Der Klimawandel wird die Extreme zwischen zu viel Nässe im Winter und anhaltender Trockenheit im Sommer im Rhein-Main-Gebiet verstärken. Das ist ein erstes Zwischenergebnis des Forschungsprojekts „Grundwassermanagement und Wasserversorgung“ des Bundesforschungsministeriums, das der hessische Umweltstaatssekretär Karl-Winfried Seif (CDU) am Mittwoch in Groß-Gerau vorstellte. Zwar werde es auch künftig über das Jahr hinweg ausreichend Trinkwasser geben, doch sei mit längeren und extremeren Trockenperioden zu rechnen.
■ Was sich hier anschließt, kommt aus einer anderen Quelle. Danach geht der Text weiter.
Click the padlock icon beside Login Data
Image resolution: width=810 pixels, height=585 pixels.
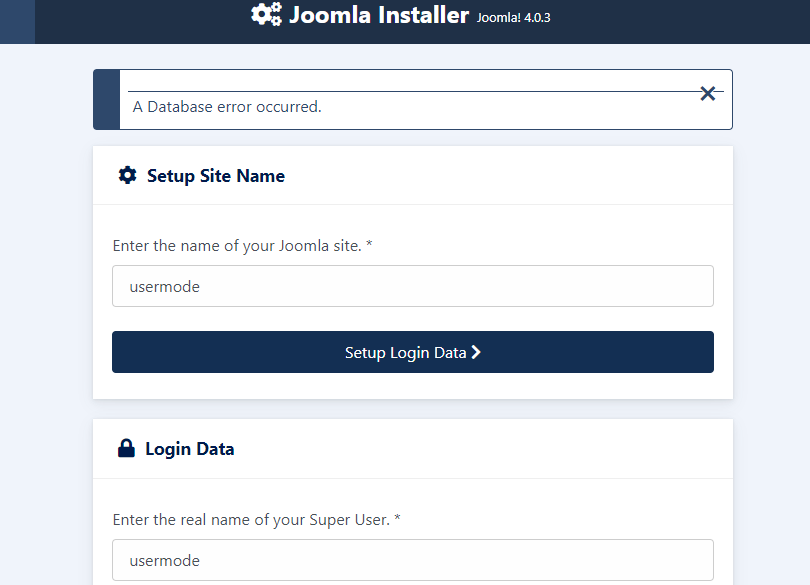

„Deshalb müssen die Versorger unter anderem größere Wasserreserven aufbauen und das Leitungsnetz ausbauen“, sagte Hubert Schreiber, Sprecher des Versorgers Hessen-Wasser. Gleichzeitig müsse Bodenwasser entnommen werden, um die Verwässerung im Winter zu vermeiden. Geschäftsführer Wulf Abke kündigte höhere Preise an: „Zum Nulltarif ist die Versorgungssicherheit nicht zu haben.“
Ungewöhnlich warmer und trockener April 2007
Mit dem auf drei Jahre angelegten Forschungsprojekt sollen die Versorger eine Grundlage erhalten, um Anpassungsstrategien an den Klimawandel zu entwickeln, sagte Seif. Vier der sechs wärmsten Jahre seit Beginn der Aufzeichnungen 1901 seien auf das neue Jahrtausend entfallen. Gleichzeitig seien beispielsweise im ungewöhnlich warmen April 2007 nur sieben Prozent der für diesen Monat üblichen Niederschläge gefallen.
An dem Mitte 2006 begonnen Forschungsprojekt sind neben Hessen-Wasser, das nach eigenen Angaben zwei Millionen Menschen im Rhein-Main-Gebiet versorgt, auch das Hessische Landesamt für Umwelt und Geologie und das Ingenieurbüro BGS Umweltplanung beteiligt.